What is needed is an exact copy of every record.

[[ SUPPLIED DATA open ]]

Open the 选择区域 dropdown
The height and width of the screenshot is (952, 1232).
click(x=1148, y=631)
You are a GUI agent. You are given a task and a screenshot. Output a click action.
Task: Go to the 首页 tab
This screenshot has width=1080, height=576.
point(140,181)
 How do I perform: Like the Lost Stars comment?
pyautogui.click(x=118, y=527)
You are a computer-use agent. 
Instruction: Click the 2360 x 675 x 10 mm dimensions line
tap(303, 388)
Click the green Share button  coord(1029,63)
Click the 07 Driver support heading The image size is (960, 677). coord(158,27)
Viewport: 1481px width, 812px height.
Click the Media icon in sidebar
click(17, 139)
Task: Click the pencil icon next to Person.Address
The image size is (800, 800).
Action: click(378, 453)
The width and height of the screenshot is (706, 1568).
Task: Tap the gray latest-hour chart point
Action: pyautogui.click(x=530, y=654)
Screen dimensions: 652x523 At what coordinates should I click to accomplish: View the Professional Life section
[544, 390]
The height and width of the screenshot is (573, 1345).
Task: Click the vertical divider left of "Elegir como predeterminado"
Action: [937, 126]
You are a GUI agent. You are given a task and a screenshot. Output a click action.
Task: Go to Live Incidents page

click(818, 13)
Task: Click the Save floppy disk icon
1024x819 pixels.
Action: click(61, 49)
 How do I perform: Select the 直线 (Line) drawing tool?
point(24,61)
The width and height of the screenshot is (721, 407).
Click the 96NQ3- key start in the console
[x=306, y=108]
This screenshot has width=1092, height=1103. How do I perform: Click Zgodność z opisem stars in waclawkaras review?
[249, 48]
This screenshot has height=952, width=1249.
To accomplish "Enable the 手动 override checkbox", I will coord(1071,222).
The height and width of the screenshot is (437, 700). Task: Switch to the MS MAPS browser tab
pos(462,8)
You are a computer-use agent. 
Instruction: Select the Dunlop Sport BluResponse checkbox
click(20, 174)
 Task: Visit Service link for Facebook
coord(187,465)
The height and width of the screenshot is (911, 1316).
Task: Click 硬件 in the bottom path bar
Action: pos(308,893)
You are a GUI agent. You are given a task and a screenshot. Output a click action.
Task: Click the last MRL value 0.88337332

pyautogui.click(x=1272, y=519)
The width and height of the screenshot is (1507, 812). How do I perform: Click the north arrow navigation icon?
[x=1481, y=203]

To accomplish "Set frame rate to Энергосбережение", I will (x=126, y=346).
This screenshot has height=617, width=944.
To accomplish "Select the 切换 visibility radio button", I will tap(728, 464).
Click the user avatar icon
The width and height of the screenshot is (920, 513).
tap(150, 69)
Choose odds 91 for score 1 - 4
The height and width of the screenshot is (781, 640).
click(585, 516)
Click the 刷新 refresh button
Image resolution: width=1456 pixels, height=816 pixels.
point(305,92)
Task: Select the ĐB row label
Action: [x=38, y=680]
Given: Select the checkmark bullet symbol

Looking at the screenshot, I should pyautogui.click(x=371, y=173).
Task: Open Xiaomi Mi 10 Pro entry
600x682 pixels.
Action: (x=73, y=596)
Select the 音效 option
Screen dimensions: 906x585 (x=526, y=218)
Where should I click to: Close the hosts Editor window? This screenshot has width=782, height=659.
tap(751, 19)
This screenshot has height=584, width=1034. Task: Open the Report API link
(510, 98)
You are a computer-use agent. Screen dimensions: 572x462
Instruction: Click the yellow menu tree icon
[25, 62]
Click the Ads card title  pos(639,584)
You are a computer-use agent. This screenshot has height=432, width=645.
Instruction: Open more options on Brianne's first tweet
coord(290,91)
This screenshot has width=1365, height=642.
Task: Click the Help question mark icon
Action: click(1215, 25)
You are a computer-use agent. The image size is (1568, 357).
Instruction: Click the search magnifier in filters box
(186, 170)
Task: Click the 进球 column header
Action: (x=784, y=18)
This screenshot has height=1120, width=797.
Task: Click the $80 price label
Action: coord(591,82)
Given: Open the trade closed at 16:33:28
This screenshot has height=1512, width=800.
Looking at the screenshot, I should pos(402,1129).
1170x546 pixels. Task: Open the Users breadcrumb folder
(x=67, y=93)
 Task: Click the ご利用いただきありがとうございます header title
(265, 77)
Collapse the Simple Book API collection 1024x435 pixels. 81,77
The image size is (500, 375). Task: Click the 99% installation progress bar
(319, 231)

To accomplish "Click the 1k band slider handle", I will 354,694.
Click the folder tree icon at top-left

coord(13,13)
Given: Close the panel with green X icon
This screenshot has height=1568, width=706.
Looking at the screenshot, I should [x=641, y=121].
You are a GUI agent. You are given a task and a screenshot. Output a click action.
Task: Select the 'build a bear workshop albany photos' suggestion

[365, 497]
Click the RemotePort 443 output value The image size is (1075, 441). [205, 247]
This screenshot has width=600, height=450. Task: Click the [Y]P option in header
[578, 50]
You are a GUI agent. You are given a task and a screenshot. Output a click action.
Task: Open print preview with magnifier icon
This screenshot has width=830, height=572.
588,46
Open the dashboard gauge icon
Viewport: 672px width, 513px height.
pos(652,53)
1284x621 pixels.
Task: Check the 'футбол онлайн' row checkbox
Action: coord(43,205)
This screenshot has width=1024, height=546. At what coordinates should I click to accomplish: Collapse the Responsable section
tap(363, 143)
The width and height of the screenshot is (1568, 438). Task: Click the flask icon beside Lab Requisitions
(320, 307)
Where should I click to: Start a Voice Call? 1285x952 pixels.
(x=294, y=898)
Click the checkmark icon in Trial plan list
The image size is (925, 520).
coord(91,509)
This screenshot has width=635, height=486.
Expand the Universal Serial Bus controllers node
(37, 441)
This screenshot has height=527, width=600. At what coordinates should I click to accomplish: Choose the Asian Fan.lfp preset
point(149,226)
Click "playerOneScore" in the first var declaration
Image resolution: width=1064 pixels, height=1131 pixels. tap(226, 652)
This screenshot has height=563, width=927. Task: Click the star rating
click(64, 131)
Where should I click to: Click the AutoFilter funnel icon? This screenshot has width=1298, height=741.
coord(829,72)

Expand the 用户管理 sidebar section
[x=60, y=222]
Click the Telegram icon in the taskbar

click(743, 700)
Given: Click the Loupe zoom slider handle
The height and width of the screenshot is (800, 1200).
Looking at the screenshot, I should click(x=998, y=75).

[[ SUPPLIED DATA closed ]]

## TASK RESULT
Open the 选择区域 dropdown
The height and width of the screenshot is (952, 1232).
click(x=1148, y=631)
You are a GUI agent. You are given a task and a screenshot. Output a click action.
Task: Go to the 首页 tab
This screenshot has width=1080, height=576.
point(140,181)
 How do I perform: Like the Lost Stars comment?
pyautogui.click(x=118, y=527)
You are a computer-use agent. 
Instruction: Click the 2360 x 675 x 10 mm dimensions line
tap(303, 388)
Click the green Share button  coord(1029,63)
Click the 07 Driver support heading The image size is (960, 677). coord(158,27)
Viewport: 1481px width, 812px height.
Click the Media icon in sidebar
click(17, 139)
Task: Click the pencil icon next to Person.Address
The image size is (800, 800).
Action: click(378, 453)
The width and height of the screenshot is (706, 1568).
Task: Tap the gray latest-hour chart point
Action: pyautogui.click(x=530, y=654)
Screen dimensions: 652x523 At what coordinates should I click to accomplish: View the Professional Life section
[544, 390]
The height and width of the screenshot is (573, 1345).
Task: Click the vertical divider left of "Elegir como predeterminado"
Action: [937, 126]
You are a GUI agent. You are given a task and a screenshot. Output a click action.
Task: Go to Live Incidents page

click(818, 13)
Task: Click the Save floppy disk icon
1024x819 pixels.
Action: click(61, 49)
 How do I perform: Select the 直线 (Line) drawing tool?
point(24,61)
The width and height of the screenshot is (721, 407).
Click the 96NQ3- key start in the console
[x=306, y=108]
This screenshot has width=1092, height=1103. How do I perform: Click Zgodność z opisem stars in waclawkaras review?
[249, 48]
This screenshot has height=952, width=1249.
To accomplish "Enable the 手动 override checkbox", I will coord(1071,222).
The height and width of the screenshot is (437, 700). Task: Switch to the MS MAPS browser tab
pos(462,8)
You are a computer-use agent. 
Instruction: Select the Dunlop Sport BluResponse checkbox
click(20, 174)
 Task: Visit Service link for Facebook
coord(187,465)
The height and width of the screenshot is (911, 1316).
Task: Click 硬件 in the bottom path bar
Action: pos(308,893)
You are a GUI agent. You are given a task and a screenshot. Output a click action.
Task: Click the last MRL value 0.88337332

pyautogui.click(x=1272, y=519)
The width and height of the screenshot is (1507, 812). How do I perform: Click the north arrow navigation icon?
[x=1481, y=203]

To accomplish "Set frame rate to Энергосбережение", I will (x=126, y=346).
This screenshot has height=617, width=944.
To accomplish "Select the 切换 visibility radio button", I will tap(728, 464).
Click the user avatar icon
The width and height of the screenshot is (920, 513).
tap(150, 69)
Choose odds 91 for score 1 - 4
The height and width of the screenshot is (781, 640).
click(585, 516)
Click the 刷新 refresh button
Image resolution: width=1456 pixels, height=816 pixels.
point(305,92)
Task: Select the ĐB row label
Action: [x=38, y=680]
Given: Select the checkmark bullet symbol

Looking at the screenshot, I should pyautogui.click(x=371, y=173).
Task: Open Xiaomi Mi 10 Pro entry
600x682 pixels.
Action: (x=73, y=596)
Select the 音效 option
Screen dimensions: 906x585 (x=526, y=218)
Where should I click to: Close the hosts Editor window? This screenshot has width=782, height=659.
tap(751, 19)
This screenshot has height=584, width=1034. Task: Open the Report API link
(510, 98)
You are a computer-use agent. Screen dimensions: 572x462
Instruction: Click the yellow menu tree icon
[25, 62]
Click the Ads card title  pos(639,584)
You are a computer-use agent. This screenshot has height=432, width=645.
Instruction: Open more options on Brianne's first tweet
coord(290,91)
This screenshot has width=1365, height=642.
Task: Click the Help question mark icon
Action: click(1215, 25)
You are a computer-use agent. The image size is (1568, 357).
Instruction: Click the search magnifier in filters box
(186, 170)
Task: Click the 进球 column header
Action: (x=784, y=18)
This screenshot has height=1120, width=797.
Task: Click the $80 price label
Action: coord(591,82)
Given: Open the trade closed at 16:33:28
This screenshot has height=1512, width=800.
Looking at the screenshot, I should pos(402,1129).
1170x546 pixels. Task: Open the Users breadcrumb folder
(x=67, y=93)
 Task: Click the ご利用いただきありがとうございます header title
(265, 77)
Collapse the Simple Book API collection 1024x435 pixels. 81,77
The image size is (500, 375). Task: Click the 99% installation progress bar
(319, 231)

To accomplish "Click the 1k band slider handle", I will 354,694.
Click the folder tree icon at top-left

coord(13,13)
Given: Close the panel with green X icon
This screenshot has height=1568, width=706.
Looking at the screenshot, I should [x=641, y=121].
You are a GUI agent. You are given a task and a screenshot. Output a click action.
Task: Select the 'build a bear workshop albany photos' suggestion

[365, 497]
Click the RemotePort 443 output value The image size is (1075, 441). [205, 247]
This screenshot has width=600, height=450. Task: Click the [Y]P option in header
[578, 50]
You are a GUI agent. You are given a task and a screenshot. Output a click action.
Task: Open print preview with magnifier icon
This screenshot has width=830, height=572.
588,46
Open the dashboard gauge icon
Viewport: 672px width, 513px height.
pos(652,53)
1284x621 pixels.
Task: Check the 'футбол онлайн' row checkbox
Action: coord(43,205)
This screenshot has width=1024, height=546. At what coordinates should I click to accomplish: Collapse the Responsable section
tap(363, 143)
The width and height of the screenshot is (1568, 438). Task: Click the flask icon beside Lab Requisitions
(320, 307)
Where should I click to: Start a Voice Call? 1285x952 pixels.
(x=294, y=898)
Click the checkmark icon in Trial plan list
The image size is (925, 520).
coord(91,509)
This screenshot has width=635, height=486.
Expand the Universal Serial Bus controllers node
(37, 441)
This screenshot has height=527, width=600. At what coordinates should I click to accomplish: Choose the Asian Fan.lfp preset
point(149,226)
Click "playerOneScore" in the first var declaration
Image resolution: width=1064 pixels, height=1131 pixels. tap(226, 652)
This screenshot has height=563, width=927. Task: Click the star rating
click(64, 131)
Where should I click to: Click the AutoFilter funnel icon? This screenshot has width=1298, height=741.
coord(829,72)

Expand the 用户管理 sidebar section
[x=60, y=222]
Click the Telegram icon in the taskbar

click(743, 700)
Given: Click the Loupe zoom slider handle
The height and width of the screenshot is (800, 1200).
Looking at the screenshot, I should click(x=998, y=75).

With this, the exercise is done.